A Few Promises

This week, before yet another tiresome excessive seasonal snow storm dumped graced us with another foot of snow, Jim and I went to Boston’s Logan Airport to pick up our son Will and his family. They’d been on a five month trip to the Far East perhaps to escape our winter. Will, like many in his generation, can work from anywhere, so New Zealand, Indonesia and Japan were his young family’s homes for the winter. Or rather, most of the winter.

We don’t travel all that much these days unless you count trips to the compost pile, but we get to go to the airport frequently to pick up or drop off family travelers. We have always sailed into the airport, left beloveds off or picked beloveds up without any problems.

This time Jim was very focused on us parking in a cell phone lot while we waited for Will and his family. Why? I do not know. I suggested we go to the place where we always have gone in front of terminal E but no, we were going to a cell phone lot. This also seemed to require, in Jim’s estimation, turning his phone on IN OUR DRIVEWAY and listening to google maps all the way to Boston.

Will’s family’s flight was coming in shortly before 6 am so we were in the car listening to the dulcit tones of Google maps at 3:30 am. The insanity of listening to some fake voice giving us directions on roads we have driven for forty five years did not escape me, but I was co-pilot not pilot so I didn’t interrupt the google lady to express an opinion. Whatever.

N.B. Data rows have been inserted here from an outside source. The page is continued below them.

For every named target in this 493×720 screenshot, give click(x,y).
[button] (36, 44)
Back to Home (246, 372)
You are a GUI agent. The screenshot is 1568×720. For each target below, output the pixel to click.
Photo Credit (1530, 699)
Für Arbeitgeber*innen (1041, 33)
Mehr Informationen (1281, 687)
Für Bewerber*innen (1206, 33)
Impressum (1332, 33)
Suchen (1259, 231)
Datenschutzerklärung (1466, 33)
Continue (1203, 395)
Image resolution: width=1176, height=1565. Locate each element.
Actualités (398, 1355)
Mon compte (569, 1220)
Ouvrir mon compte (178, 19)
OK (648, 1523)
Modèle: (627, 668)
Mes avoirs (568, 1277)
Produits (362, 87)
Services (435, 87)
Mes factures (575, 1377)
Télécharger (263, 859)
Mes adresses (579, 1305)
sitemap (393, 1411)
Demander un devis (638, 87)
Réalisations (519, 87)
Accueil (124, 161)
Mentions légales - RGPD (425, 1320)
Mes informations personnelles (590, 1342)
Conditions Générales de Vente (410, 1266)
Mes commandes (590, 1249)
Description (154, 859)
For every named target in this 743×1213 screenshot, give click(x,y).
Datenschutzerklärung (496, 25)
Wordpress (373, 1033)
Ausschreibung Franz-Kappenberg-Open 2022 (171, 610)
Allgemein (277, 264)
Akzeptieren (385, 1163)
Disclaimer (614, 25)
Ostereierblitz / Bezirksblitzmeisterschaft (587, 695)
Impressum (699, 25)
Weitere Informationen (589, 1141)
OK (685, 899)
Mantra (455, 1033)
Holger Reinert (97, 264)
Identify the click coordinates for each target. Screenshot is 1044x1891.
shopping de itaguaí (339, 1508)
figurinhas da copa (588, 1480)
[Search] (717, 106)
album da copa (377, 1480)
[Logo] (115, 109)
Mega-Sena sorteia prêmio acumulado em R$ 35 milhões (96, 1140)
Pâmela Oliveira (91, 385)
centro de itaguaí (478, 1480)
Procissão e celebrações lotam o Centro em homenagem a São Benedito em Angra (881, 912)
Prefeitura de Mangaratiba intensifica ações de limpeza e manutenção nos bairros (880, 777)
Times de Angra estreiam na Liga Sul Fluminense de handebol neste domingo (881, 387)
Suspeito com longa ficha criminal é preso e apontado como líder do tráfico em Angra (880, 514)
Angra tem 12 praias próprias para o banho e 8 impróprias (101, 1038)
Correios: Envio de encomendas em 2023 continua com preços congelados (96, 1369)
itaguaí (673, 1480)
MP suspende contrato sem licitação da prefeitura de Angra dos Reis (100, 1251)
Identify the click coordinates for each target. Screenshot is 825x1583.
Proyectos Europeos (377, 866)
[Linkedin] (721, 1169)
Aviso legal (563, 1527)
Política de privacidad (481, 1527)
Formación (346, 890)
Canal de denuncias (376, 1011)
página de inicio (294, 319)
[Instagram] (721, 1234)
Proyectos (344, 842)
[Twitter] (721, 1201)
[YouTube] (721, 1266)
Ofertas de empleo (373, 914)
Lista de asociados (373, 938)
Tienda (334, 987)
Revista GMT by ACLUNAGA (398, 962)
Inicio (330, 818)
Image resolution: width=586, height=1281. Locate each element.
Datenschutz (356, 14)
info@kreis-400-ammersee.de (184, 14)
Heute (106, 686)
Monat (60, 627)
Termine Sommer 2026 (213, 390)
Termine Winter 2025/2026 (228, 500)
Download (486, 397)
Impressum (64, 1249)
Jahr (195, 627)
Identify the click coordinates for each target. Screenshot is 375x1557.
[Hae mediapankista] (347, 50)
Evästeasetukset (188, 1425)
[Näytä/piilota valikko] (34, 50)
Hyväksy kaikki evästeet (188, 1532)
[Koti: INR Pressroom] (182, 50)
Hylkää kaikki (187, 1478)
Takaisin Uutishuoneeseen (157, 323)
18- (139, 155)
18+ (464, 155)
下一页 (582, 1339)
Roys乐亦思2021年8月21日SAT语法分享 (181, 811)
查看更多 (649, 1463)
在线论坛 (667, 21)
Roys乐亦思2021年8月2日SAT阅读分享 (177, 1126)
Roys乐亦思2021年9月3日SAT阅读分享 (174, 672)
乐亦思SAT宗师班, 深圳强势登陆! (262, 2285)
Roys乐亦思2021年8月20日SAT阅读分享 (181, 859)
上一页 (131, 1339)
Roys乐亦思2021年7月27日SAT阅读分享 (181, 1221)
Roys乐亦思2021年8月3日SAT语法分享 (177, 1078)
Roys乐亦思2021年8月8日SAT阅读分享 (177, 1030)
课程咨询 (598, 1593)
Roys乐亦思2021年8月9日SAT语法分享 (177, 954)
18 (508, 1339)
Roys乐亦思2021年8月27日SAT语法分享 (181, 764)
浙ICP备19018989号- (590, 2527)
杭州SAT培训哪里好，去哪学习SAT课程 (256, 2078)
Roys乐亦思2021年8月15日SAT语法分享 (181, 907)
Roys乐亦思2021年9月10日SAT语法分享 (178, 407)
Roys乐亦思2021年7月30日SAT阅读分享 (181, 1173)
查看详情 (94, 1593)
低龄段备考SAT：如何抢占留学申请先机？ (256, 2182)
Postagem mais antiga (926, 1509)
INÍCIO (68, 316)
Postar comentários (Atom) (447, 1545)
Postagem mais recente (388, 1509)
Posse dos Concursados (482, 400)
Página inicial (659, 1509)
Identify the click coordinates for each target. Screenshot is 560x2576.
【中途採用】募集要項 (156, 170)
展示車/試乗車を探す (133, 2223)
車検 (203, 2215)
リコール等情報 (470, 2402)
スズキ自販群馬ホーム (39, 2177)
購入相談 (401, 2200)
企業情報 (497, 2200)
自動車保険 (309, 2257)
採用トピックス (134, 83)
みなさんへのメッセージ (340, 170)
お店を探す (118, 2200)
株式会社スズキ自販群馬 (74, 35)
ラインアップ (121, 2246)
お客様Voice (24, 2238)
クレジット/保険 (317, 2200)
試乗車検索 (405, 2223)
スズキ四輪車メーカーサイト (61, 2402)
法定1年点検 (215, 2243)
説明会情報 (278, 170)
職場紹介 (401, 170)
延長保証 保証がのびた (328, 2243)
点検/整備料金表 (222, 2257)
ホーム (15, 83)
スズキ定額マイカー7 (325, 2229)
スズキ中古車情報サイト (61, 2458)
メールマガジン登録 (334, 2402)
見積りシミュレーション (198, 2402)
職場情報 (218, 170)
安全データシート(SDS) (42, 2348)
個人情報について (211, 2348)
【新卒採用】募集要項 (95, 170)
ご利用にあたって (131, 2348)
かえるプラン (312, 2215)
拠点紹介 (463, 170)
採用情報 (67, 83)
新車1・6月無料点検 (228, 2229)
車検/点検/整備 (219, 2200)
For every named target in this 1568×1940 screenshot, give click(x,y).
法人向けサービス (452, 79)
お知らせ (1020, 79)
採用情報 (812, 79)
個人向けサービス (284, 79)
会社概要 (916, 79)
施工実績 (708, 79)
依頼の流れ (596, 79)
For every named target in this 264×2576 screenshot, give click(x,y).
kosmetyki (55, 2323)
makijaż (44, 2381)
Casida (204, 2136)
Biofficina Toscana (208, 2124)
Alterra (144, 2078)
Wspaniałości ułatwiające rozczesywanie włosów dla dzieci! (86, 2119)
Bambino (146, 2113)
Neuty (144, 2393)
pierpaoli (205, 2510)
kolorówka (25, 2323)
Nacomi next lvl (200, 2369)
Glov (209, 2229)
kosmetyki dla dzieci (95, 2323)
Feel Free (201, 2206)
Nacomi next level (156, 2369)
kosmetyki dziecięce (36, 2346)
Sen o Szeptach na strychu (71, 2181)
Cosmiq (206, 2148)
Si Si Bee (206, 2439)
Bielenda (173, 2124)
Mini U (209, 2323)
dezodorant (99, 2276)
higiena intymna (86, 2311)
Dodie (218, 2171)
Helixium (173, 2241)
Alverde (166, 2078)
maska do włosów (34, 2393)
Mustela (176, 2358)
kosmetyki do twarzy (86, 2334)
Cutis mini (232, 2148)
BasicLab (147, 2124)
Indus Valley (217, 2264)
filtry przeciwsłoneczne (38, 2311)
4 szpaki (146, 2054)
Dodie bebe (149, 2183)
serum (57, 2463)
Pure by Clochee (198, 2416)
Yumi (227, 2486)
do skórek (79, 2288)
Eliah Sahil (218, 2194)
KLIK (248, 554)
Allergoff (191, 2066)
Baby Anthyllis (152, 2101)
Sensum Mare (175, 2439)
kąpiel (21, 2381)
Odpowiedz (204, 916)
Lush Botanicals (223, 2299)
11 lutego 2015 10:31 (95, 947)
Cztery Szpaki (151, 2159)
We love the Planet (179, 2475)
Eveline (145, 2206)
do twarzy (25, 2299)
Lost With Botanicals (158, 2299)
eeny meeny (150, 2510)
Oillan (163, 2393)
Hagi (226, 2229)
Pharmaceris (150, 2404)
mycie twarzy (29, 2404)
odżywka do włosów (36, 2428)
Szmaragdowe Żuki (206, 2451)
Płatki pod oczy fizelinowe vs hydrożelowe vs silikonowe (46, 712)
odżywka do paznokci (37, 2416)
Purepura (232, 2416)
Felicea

Once through the Callahan tunnel and onto the airport loop road, the fun began. Or as my grandfather always said, “When you fall through the ice with your snowshoes, your trouble she’s just begun.” We knew right where terminal E and its parking lot for waiting in the car for pickup was, but apparently the google lady had a better idea. Soon we found ourselves looping on unfamiliar, outside the airport roads with the voice saying over and over to us “Make a U turn.” As the road was two lane with oncoming tractor trucks, this did not seem like a good plan. It was at this point I considered throwing Jim’s phone out the window.

Over the google woman’s voice I encouraged that person I was driving with Jim to just go to the lot across the street from terminal E as we had done for the past 45 years. After some “discussion”, we went to that parking lot and seamlessly picked up our dear beloveds. They were so tired that they probably did not notice that Jim and I looked a bit rumpled from our tiff.

We drove home without google lady and in the aftermath, it occurred to me I wanted to make the following promises.

  1. If you contact Green Hope Farm you will always connect with a human and never AI.
  2. AI will never write this blog or any other document coming from Green Hope Farm.
  3. All Flowers will be grown, harvested, made into and bottled as Flower Essences and shipped by humans not AI.
  4. Green Hope Farm will have as little to do with AI as possible.
  5. Photos will always be taken by a human and filters are never used.